AKP Hükümeti, PKK’ya paket üstüne paket hazırlarken PKK da “merkezi komutanlık”, “profesyonel gerilla” gibi hazırlıklar yaptığını cümle âleme duyurmuştu.
Bugün cenazeler gelmiyor ama bölgede PKK’nın otoritesi de giderek daha fazla taban buluyor ve kökleşiyor. PKK, örgüt otoritesini her alanda güçlendiriyor. PKK, yalnız “asayiş birlikleri”, “paralel devlet” örgütlenmesi yapmıyor aynı zamanda haraç toplayan “mali” üniteleriyle değil her alanda bölgede sessiz ve derin bir hâkimiyet kurmaya çalışan bir örgüt haline geliyor.
PKK, Devlete “karakol yapma”, korucuları dağıt, baraj yapma, şehirlerdeki kitle ayaklanmasıyla görevli yapılar olan KCK’lıları tanı diyor. Daha açıkçası PKK, devlete ’örgüt, terör yeteneğini geliştirsin buna dokunma’diyor. AKP ise “süreç zarar görmesin” diye bölgede olan bitene ses çıkarmıyor.
Gençler ölmüyor ama devlet otoritesi örseleniyor. PKK silahlarıyla, eğitimiyle, kamplarıyla, gümrük kapılarıyla devletleşiyor. PKK o kadar pervasızlaşmıştır ki, bölgede teröristler için “şehitlik” ler açıyor. Hatta örgütün “müze” bile kurduğu haberleri medyaya düşmüştü.
Bugün gelmeyen ölümler yarın örgütün talepleri yerine getirilmeyince büyük kitle katliamlarına dönüşmeyeceğini kimse garanti edemez. PKK, hiçbir zaman “çözüm süreci”ni dikkate almamıştır.
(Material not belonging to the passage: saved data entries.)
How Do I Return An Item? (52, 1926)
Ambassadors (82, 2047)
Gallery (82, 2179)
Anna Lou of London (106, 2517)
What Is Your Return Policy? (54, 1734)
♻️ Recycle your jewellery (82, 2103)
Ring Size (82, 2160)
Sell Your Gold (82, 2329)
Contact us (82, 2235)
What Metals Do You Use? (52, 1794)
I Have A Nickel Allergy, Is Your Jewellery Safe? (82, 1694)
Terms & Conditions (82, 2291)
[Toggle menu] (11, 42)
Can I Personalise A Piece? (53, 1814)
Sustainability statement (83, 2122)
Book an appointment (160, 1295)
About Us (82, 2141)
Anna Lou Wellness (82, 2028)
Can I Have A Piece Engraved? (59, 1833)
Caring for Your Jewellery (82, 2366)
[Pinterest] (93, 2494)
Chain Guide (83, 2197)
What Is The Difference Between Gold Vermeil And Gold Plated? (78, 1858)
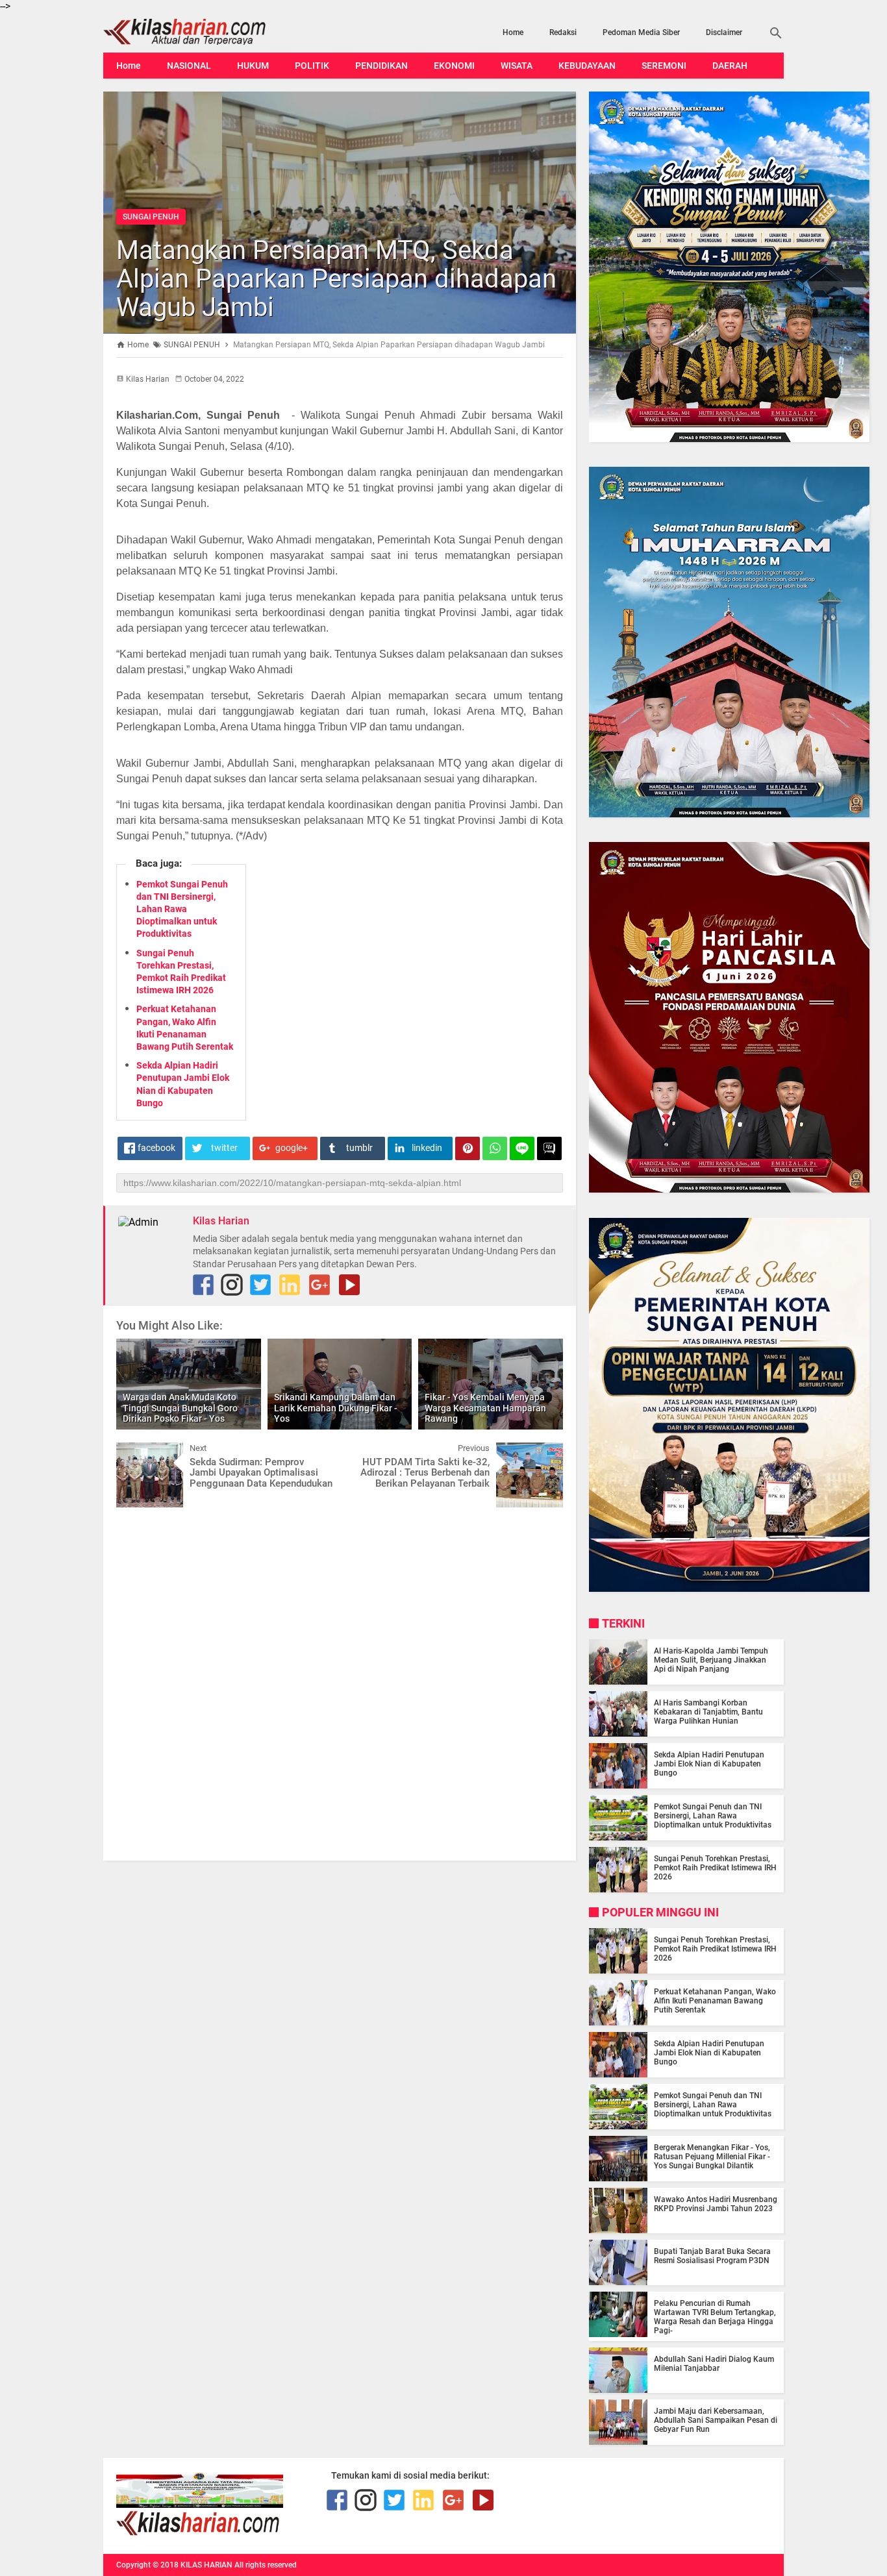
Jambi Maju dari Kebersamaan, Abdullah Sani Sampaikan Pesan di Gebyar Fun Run (715, 2420)
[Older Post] (543, 1452)
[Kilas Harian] (199, 2532)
Bu süreci taktik bir aşama olarak görmüştür.
Başından bu yana KCK Kongragel’in tutum belgesinde bu durum açıkça ifade edilmiştir:
Tutum belgesinin 6. Maddesi “çeşitli güçlerden gelebilecek saldırılar karşısında aktif savunmaya hazırlıklı olması...” gerektiği yazılmıştır. Çekilmeye nasıl bir anlam yüklediklerini ise şöyle açıklıyorlar: “Kürdistan’da gerilla güçlerinin ’Medya Savunma Alanları’na planlı ve kademeli bir şekilde geri çekilmesi...” olarak tanımlıyorlar.
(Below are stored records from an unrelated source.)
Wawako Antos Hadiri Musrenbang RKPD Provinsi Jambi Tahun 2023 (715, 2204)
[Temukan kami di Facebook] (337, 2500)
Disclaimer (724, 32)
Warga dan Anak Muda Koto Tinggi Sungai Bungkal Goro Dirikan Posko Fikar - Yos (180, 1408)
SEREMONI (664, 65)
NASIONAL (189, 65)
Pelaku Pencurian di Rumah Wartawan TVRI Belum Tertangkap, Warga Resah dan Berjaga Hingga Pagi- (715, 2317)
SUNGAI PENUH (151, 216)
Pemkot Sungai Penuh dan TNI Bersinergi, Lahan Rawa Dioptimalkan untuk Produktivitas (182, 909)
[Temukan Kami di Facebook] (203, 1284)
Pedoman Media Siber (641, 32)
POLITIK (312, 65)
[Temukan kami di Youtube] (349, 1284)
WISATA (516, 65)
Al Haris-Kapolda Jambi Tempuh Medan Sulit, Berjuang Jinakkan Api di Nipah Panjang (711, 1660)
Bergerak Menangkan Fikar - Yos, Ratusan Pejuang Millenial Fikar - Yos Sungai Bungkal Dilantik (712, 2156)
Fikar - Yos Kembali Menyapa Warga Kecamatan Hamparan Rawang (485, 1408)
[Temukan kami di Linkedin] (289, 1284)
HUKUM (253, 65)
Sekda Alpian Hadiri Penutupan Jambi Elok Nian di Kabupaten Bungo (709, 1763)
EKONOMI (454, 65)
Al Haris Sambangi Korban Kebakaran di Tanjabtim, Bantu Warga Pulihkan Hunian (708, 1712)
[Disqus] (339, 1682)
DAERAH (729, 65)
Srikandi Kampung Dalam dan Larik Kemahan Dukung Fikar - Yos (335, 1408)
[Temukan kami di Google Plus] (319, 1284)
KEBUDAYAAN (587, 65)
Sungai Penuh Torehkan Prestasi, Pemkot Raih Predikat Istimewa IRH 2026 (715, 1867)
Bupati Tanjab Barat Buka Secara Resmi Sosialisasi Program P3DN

“Hükümet üzerinde siyasal baskı oluşturmak üzere halk serhildanları temelinde tüm toplumsal dinamiklerin harekete geçirilmesi... Bütün Türkiye genelinde...Yoğun bir eylem ve örgütlenme çalışması içinde olunması...”
Kaldı ki “çözüm süreci” nde AKP iktidarının muhatap aldığı terörist odaklar “çekilme durduruldu”, “süreç tıkandı”, “sürecin sırat köprüsünde”, “demokratikleşme paketi sürecin bittiğinin deklarasyonudur” şeklinde açıklamalar yapmışlardır.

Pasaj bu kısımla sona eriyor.